> [課題 A]: 歌詞に関する文章で名前が挙げられている音楽家をすべて列挙してください。

> [出典]:
((

2014年05月
だいぶ以前にも今回のと似たような文章を書いたんだけど、なんか気持ちが高ぶってね。
好きだしよく聴くんだけど、ボブ・ディランやブルース・スプリングスティーンといったいわゆるストーリーテラー的な方面で天才性を発揮する人の歌詞を熱心に研究したことがない。
英語を母国語にしてないので歌詞は歌詞カードを読んで理解してきた。だから言葉と音が同時に耳から入って脳ミソにいくってわけじゃなくて、いったん視覚を通らざるをえない。
なのでそういうストーリーを通じてなにかを伝えようとしている楽曲を聴いてても、物語は物語、音楽は音楽で分離してしまいがちだ。
それらが一体になった時の説得力とか殺傷能力とかはどうしてもバーチャル体験になってしまう。ラップなんていまだに本当の意味での面白さを味わえてないんだろう。
正直洋楽でちゃんと歌詞を読んで噛みしめて血肉化したと思えてるものはジョン・レノンくらいかもしれない。ジョンの歌詞は割とシンプルだし散文的だったりするから分かりやすい。
日本人だから当然日本語で歌われたものに関しては、音と言葉が一体となったときの爆発力というのは理解出来る。ものは出来る。
やっぱりそこでも物語性のある歌詞よりも、散文的な歌詞の方が惹かれるものが多い。
どうも物語を伝えるために音楽をつけてる、みたいな「言葉に音楽が従属している」ものには惹かれないようだ。
音楽の素晴らしさを形成するための言葉が歌詞となってる、みたいな在り方というか、その言葉の意味や背景だけでなく、音節やイントネーションなど総てが音楽の爆発のために機能しているっていう、そんな歌詞が好きだ。
特に決定的なワンフレーズ、一行とか2行の言葉、あるいはサビの歌詞全部とかでもいいんだけど、その言葉を吐き出すために曲が存在してる、っていうくらいの爆発力のある言葉を歌詞に持つ楽曲。そういう曲に力づけられてきた。
それが言葉として、詩として単独で優れているかどうかはどうでもよく、ロックのビートやヴォーカリストの声と一体となったときに最大の殺傷能力を発揮するような、そんな「ロックな言葉」を持った楽曲、それがなにより重要だ。
自分もそういうワンフレーズを生み出すためにウンウン頭をひねる。ま、頭をひねってるいうんじゃだめなんだろう。その人の肉体から、生活から、性癖から生まれてくるような、呼吸をするように出てきた言葉じゃなければロックな言葉になりえない。

))

> [課題 B]: 以下の記録のうち、「Click the red up arrow next to 18%」を含む行から「coord(21,249)」を含む行までを、両端の行も含めてそのまま書き写してください。画像は含めないでください。

> [提供記録]:
((

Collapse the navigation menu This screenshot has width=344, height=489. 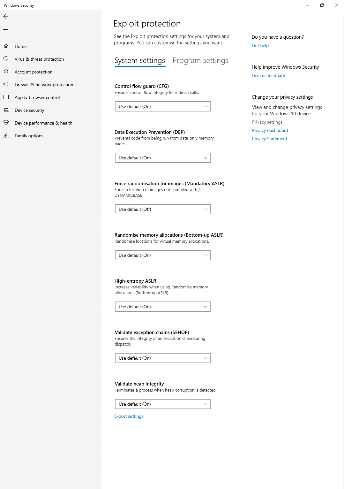click(6, 31)
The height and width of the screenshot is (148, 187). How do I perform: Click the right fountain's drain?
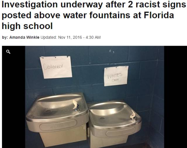102,118
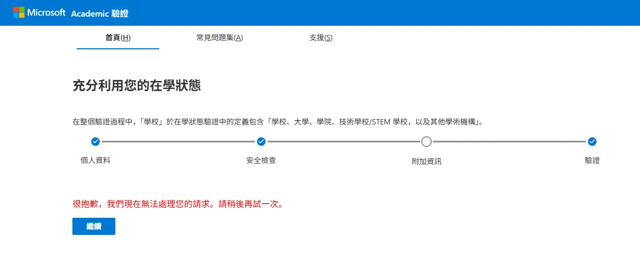The width and height of the screenshot is (640, 273).
Task: Click the Microsoft wordmark in header
Action: (x=46, y=12)
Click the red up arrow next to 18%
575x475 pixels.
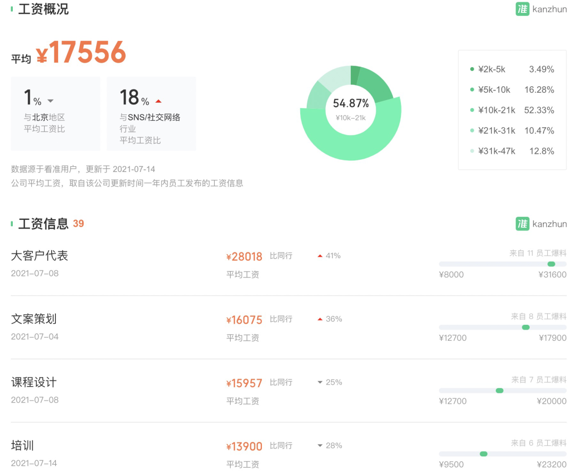(x=158, y=101)
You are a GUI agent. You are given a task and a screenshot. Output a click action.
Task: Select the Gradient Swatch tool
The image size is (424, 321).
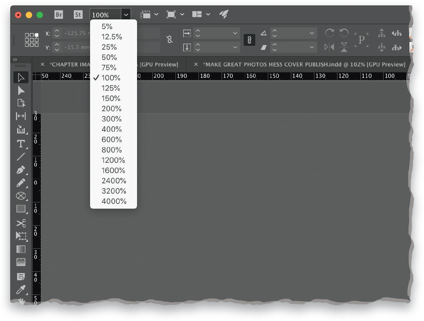coord(21,249)
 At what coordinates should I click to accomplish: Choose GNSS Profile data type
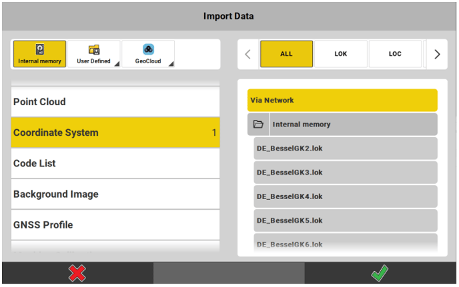click(x=115, y=225)
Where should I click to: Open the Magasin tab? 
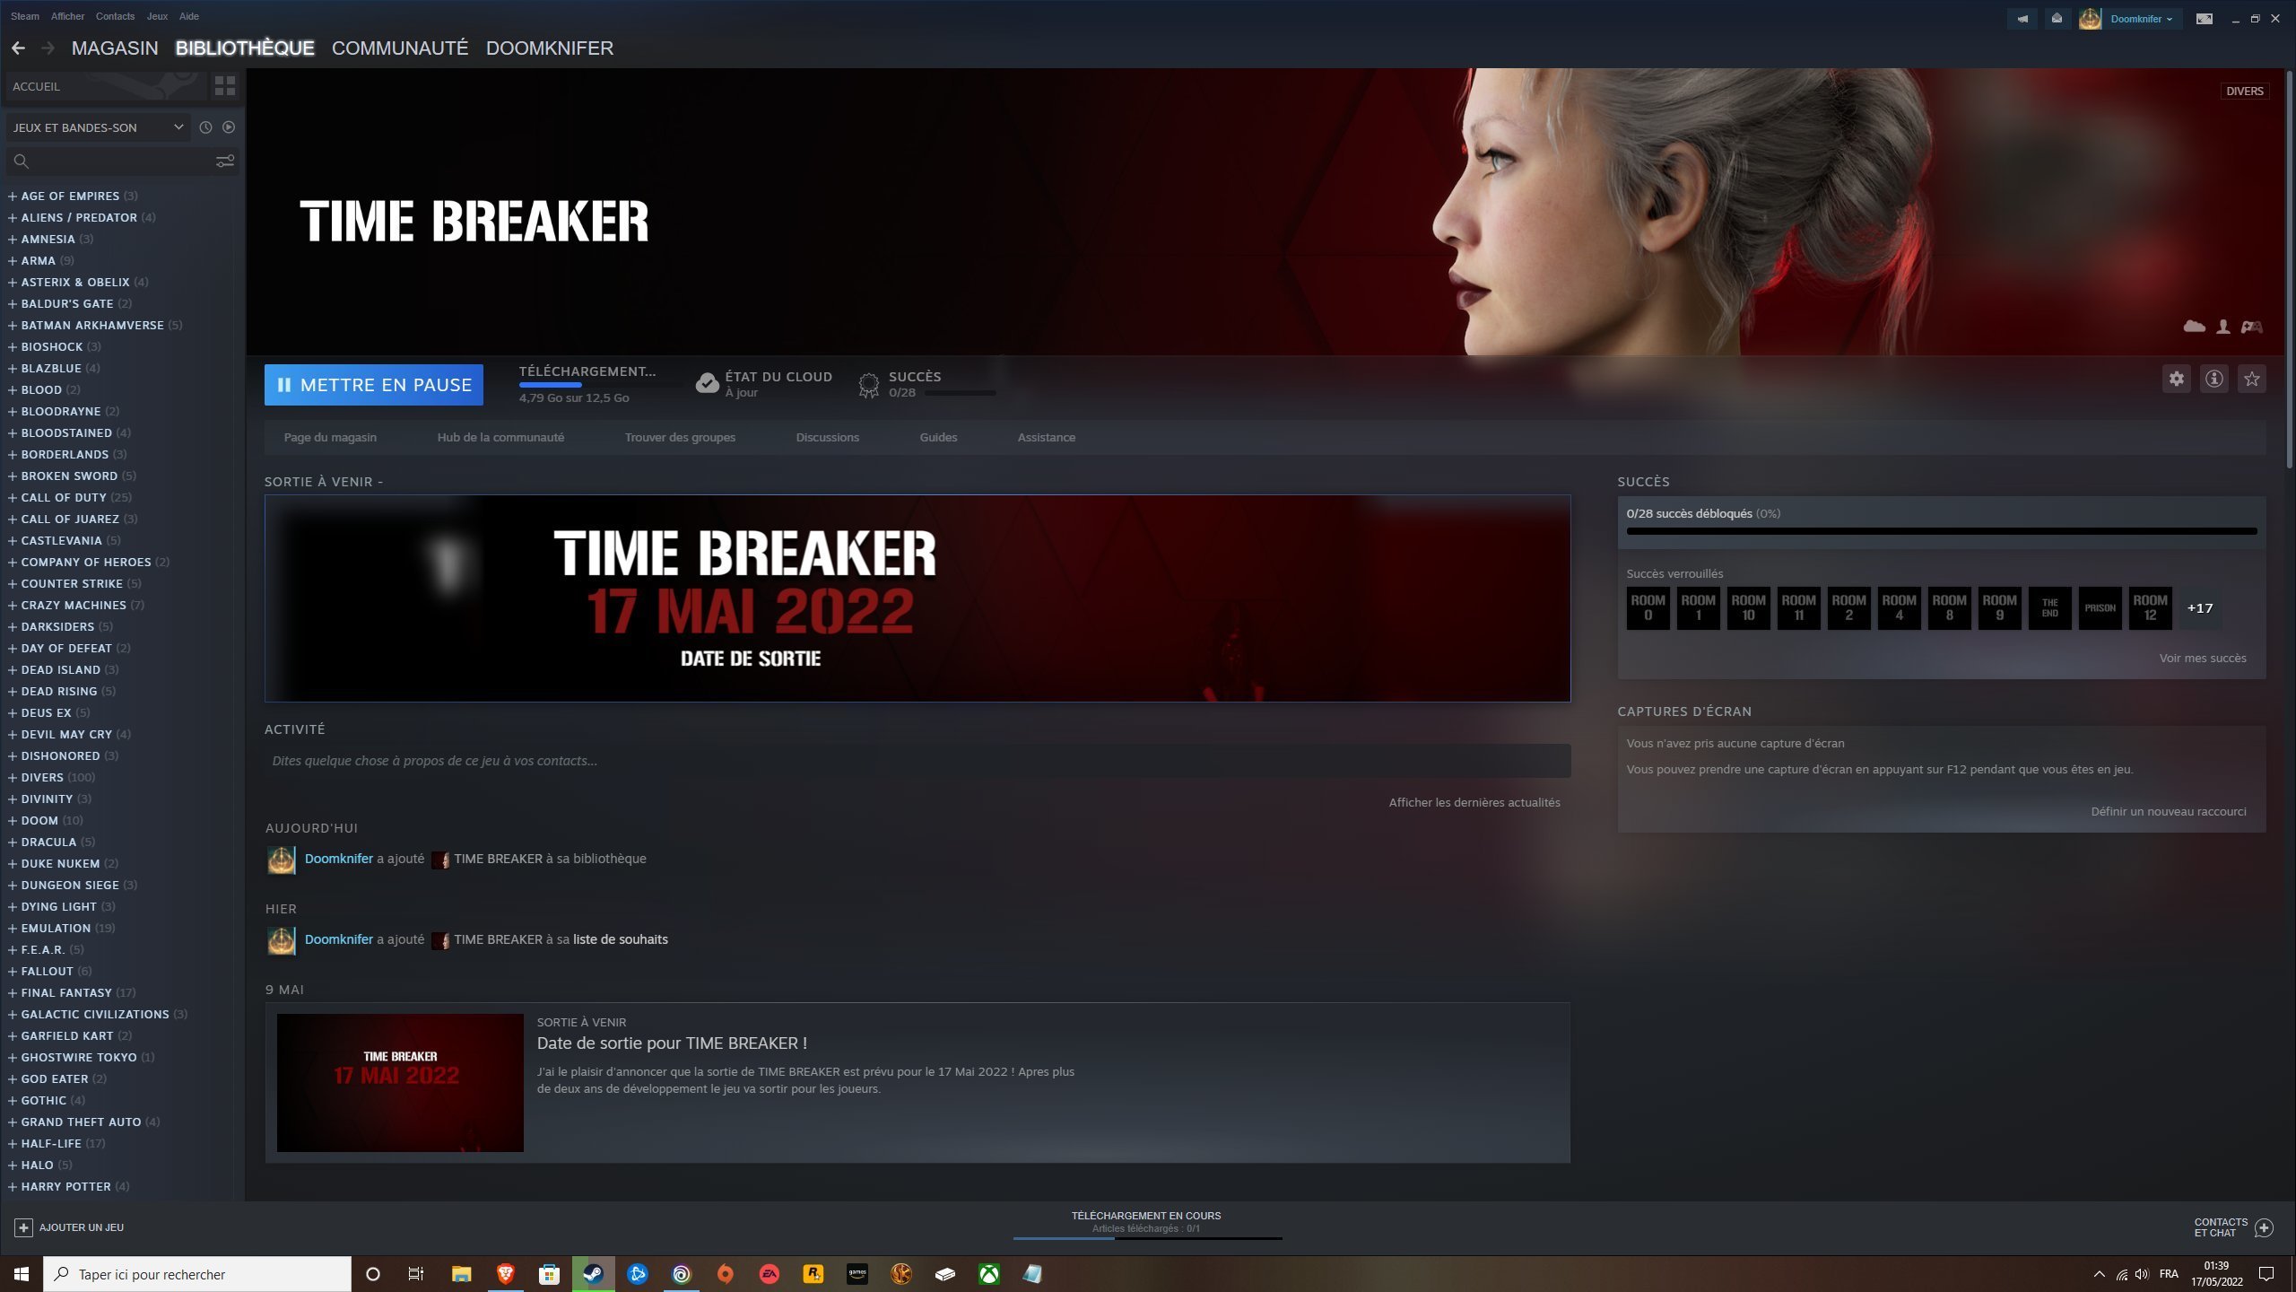pyautogui.click(x=114, y=48)
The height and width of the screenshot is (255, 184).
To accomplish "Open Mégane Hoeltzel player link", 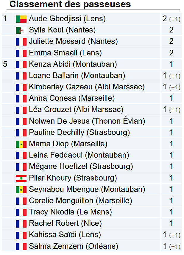I will (58, 167).
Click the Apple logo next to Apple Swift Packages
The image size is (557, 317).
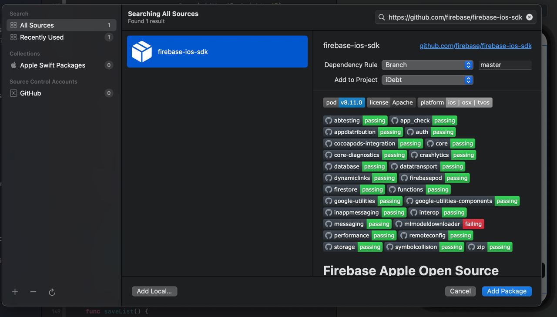pos(13,65)
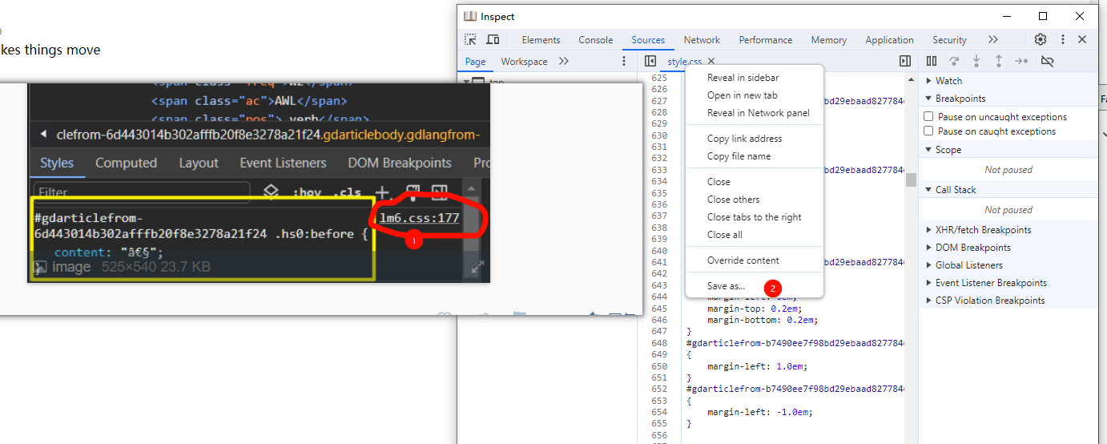This screenshot has height=444, width=1107.
Task: Click the pause script execution icon
Action: point(932,61)
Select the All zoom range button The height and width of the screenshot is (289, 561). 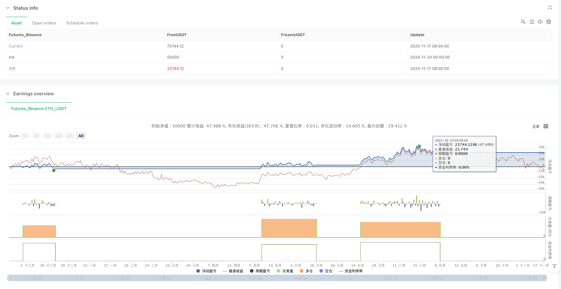tap(81, 136)
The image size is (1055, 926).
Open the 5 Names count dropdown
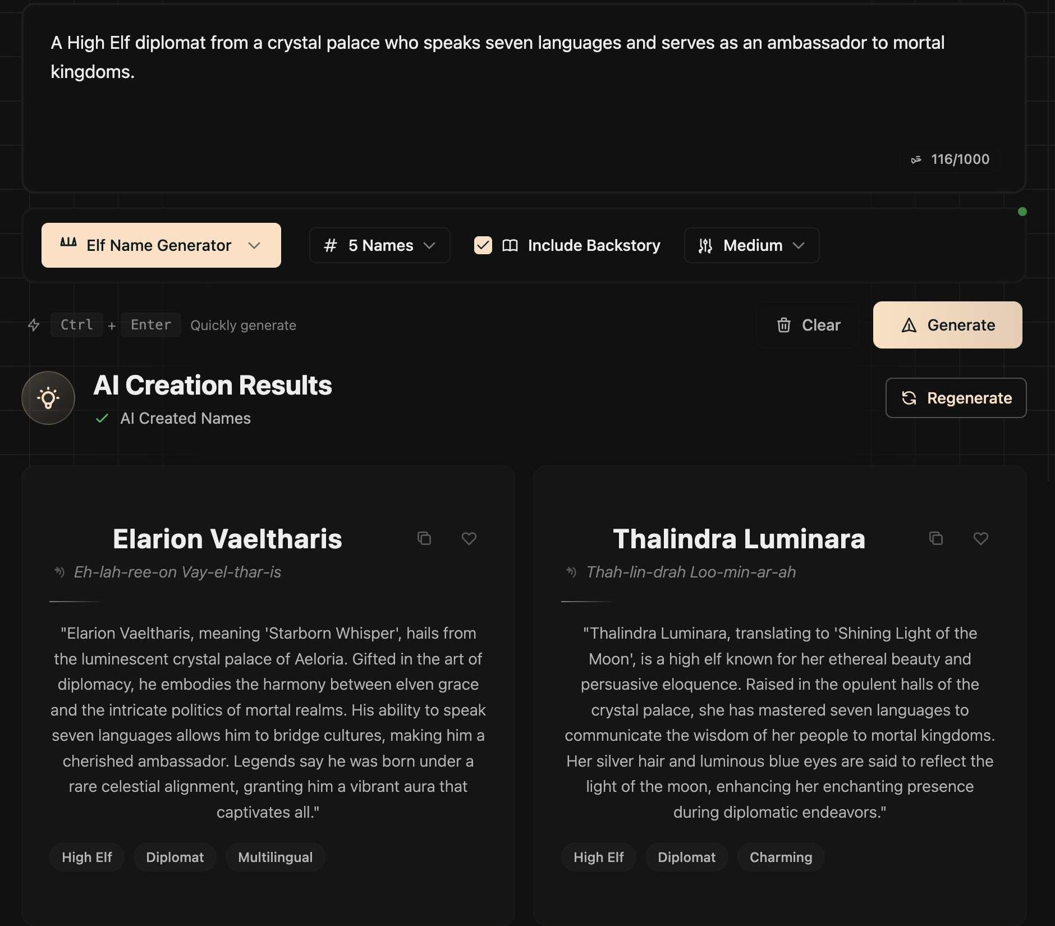click(379, 245)
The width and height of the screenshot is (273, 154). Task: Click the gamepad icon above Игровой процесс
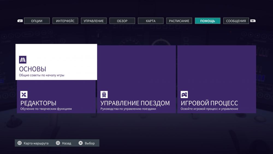[184, 95]
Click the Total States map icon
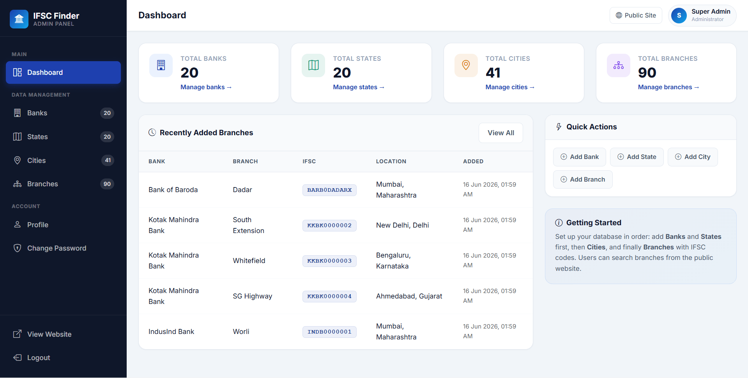Viewport: 748px width, 378px height. (313, 65)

))

> [正解 A]: ボブ・ディラン、ブルース・スプリングスティーン、ジョン・レノン

> [正解 B]:
Click the red up arrow next to 18%
575x475 pixels.
(x=158, y=101)
You are a GUI agent. You are given a task and a screenshot. Output a click action.
Task: Select the Gradient Swatch tool
The image size is (424, 321).
coord(21,249)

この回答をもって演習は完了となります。